● **Page extract**:
** BEGIN **

In this blog post we will do several attempts at implementing a simple backend
function, and while doing so, we will be identifying some performance and
concurrency issues.  Hopefully reaching a decent solution by the end.


We have a table called counters on PostgreSQL with two columns:
  id serial primary key,
  count int not null.

We now want to implement a function that given an id, increases that id by
one and returns its new value.

  -- pseudocode to illustrate the desired behavior.
  -- return the updated value (nil if not found)
  function increment_counter(id)
    local count = Counter[id]
    if count == nil then return end
    local new_value = count + 1
    Counter[id] = new_value
    return new_value

  -- and a batch version to increment multiple counters at once, returning a
  -- map where the keys are the ids, and the values the new counter values:
  function batch_increment_counters(ids)
    local res = {}
    for i, id in ipairs(ids) do
      res[id] = increment_counter(id)
    return res


For some weird reason there are some developers that prefer using unsafe,
verbose and poorly performing libraries instead of writing typesafe and simple
SQL, removing useless layers of abstraction in the process.

  -- here the code follows the same imperative pattern but now we query for
  -- a counter object instead.  That counter object will magically know when
  -- it is modified so that "updates" get sent when we do session:flush() or
  -- session:commit():
  function increment_counter(session, id)
    -- this is the same as doing: SELECT * FROM counters WHERE id=$1;
    local counter = session:query(Counter):filter_by{id=id}:first()

** END **

● **Material**:
** BEGIN **

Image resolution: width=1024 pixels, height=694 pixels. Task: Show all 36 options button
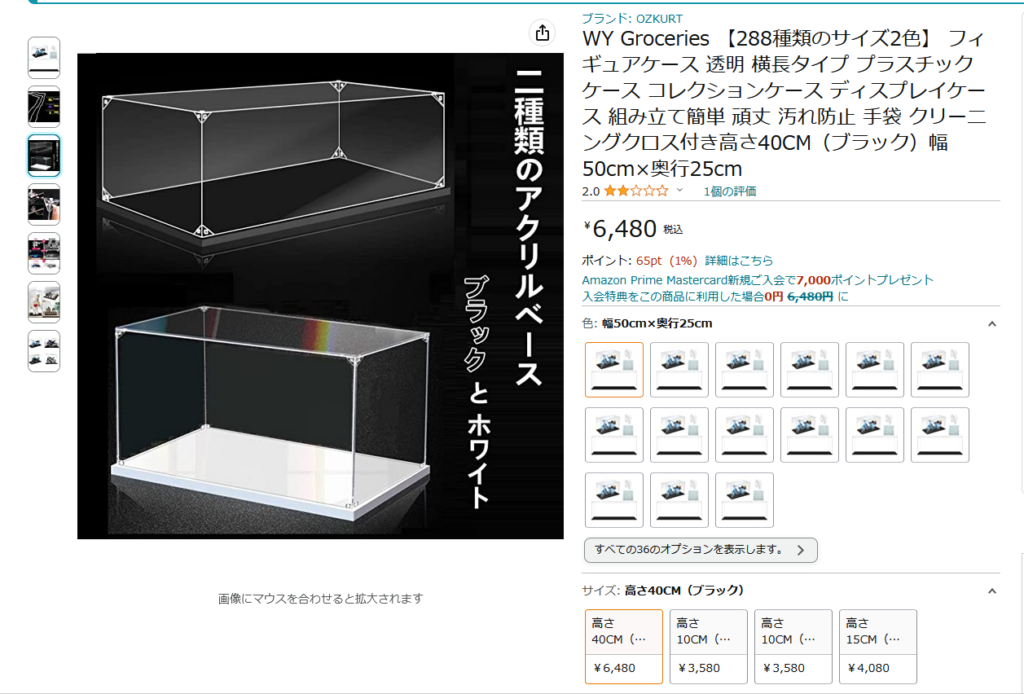(700, 550)
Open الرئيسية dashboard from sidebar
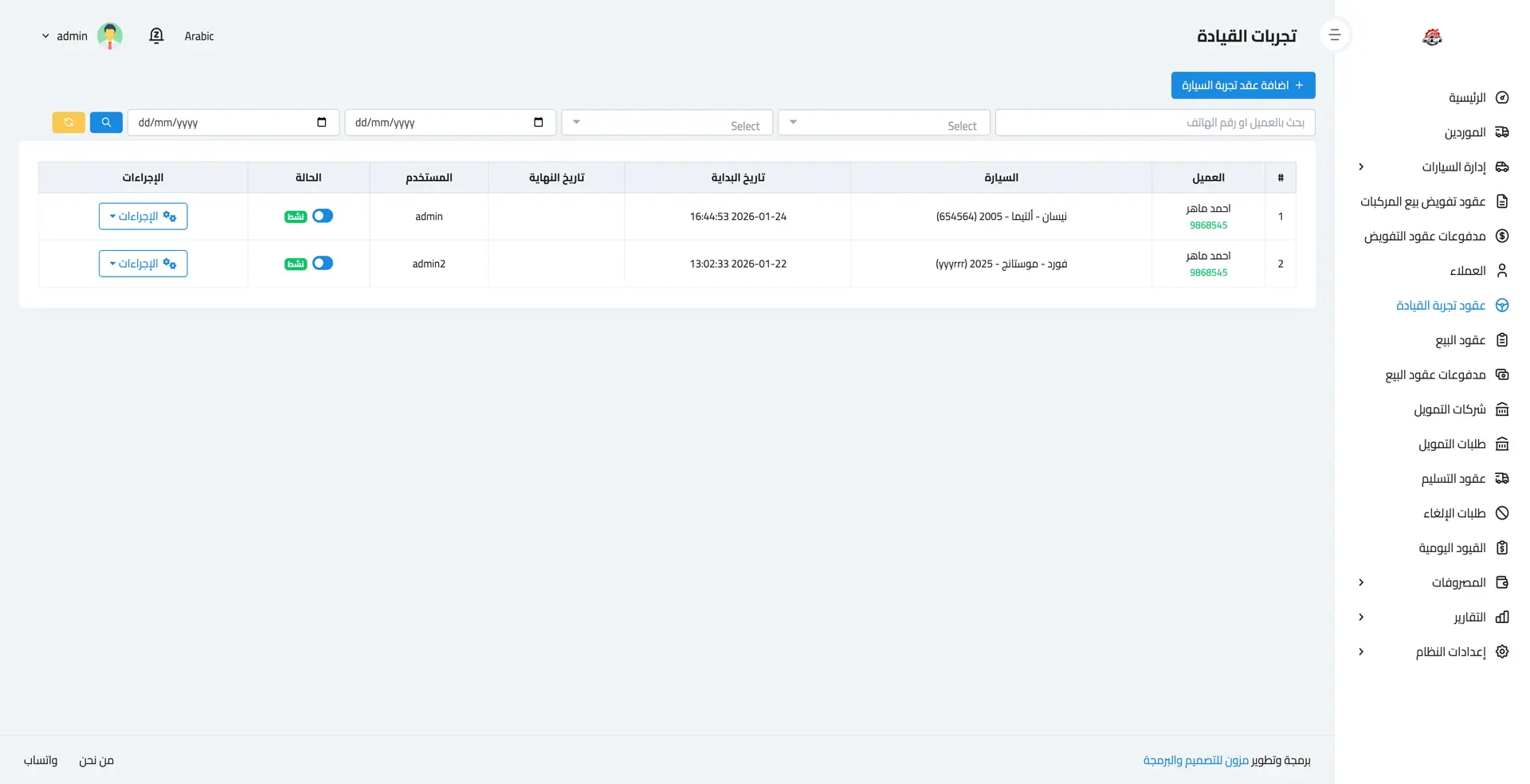This screenshot has height=784, width=1530. click(1466, 98)
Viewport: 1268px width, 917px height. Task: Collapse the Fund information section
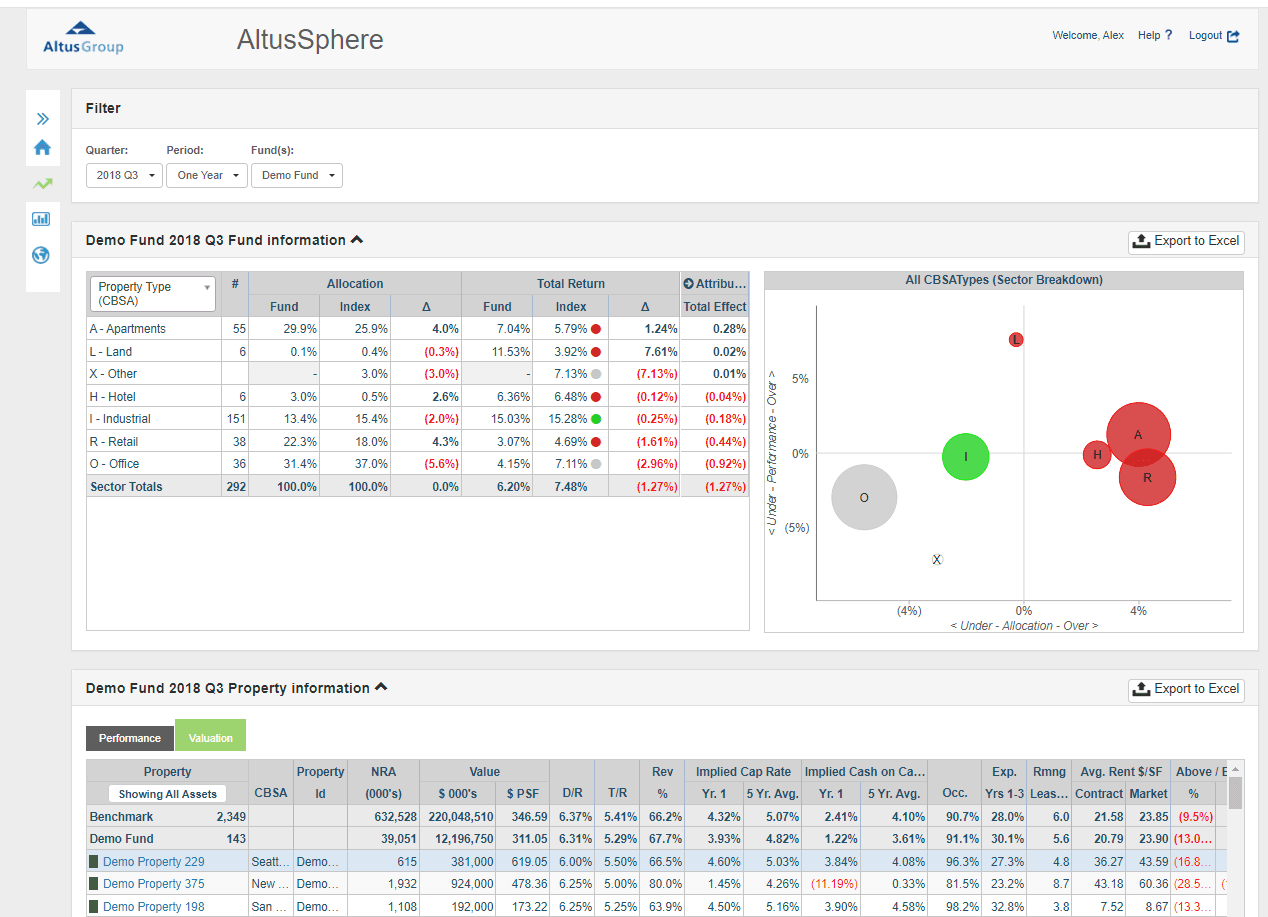[x=357, y=240]
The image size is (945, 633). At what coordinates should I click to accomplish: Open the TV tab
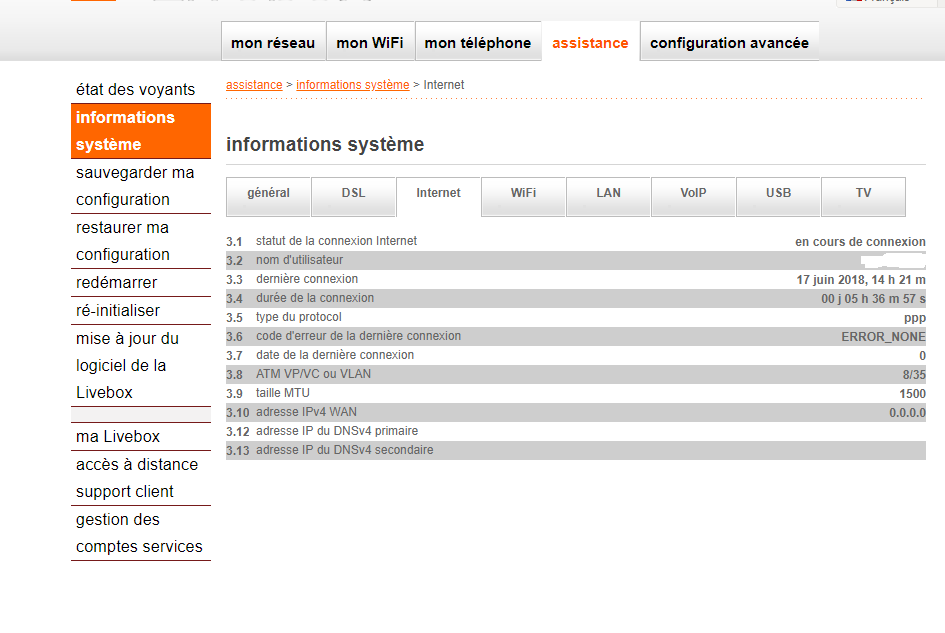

** END **

● **Written tasks**:
A) In the blog post on counters, what does increment_counter return when the given id is not found?
B) Does each statement agree with the blog post on counters? Answer yes or no for each, and quote the words from the post that decide it. (i) The counters table lives on PostgreSQL. (ii) The batch function returns a plain list of new values in the order of the ids. (iii) The session query for a counter is described as equivalent to a SELECT statement.

● **Response list**:
A) It returns nil.

B)
(i) Yes: "We have a table called counters on PostgreSQL with two columns"
(ii) No: "the keys are the ids, and the values the new counter values"
(iii) Yes: "this is the same as doing: SELECT * FROM counters WHERE id=$1;"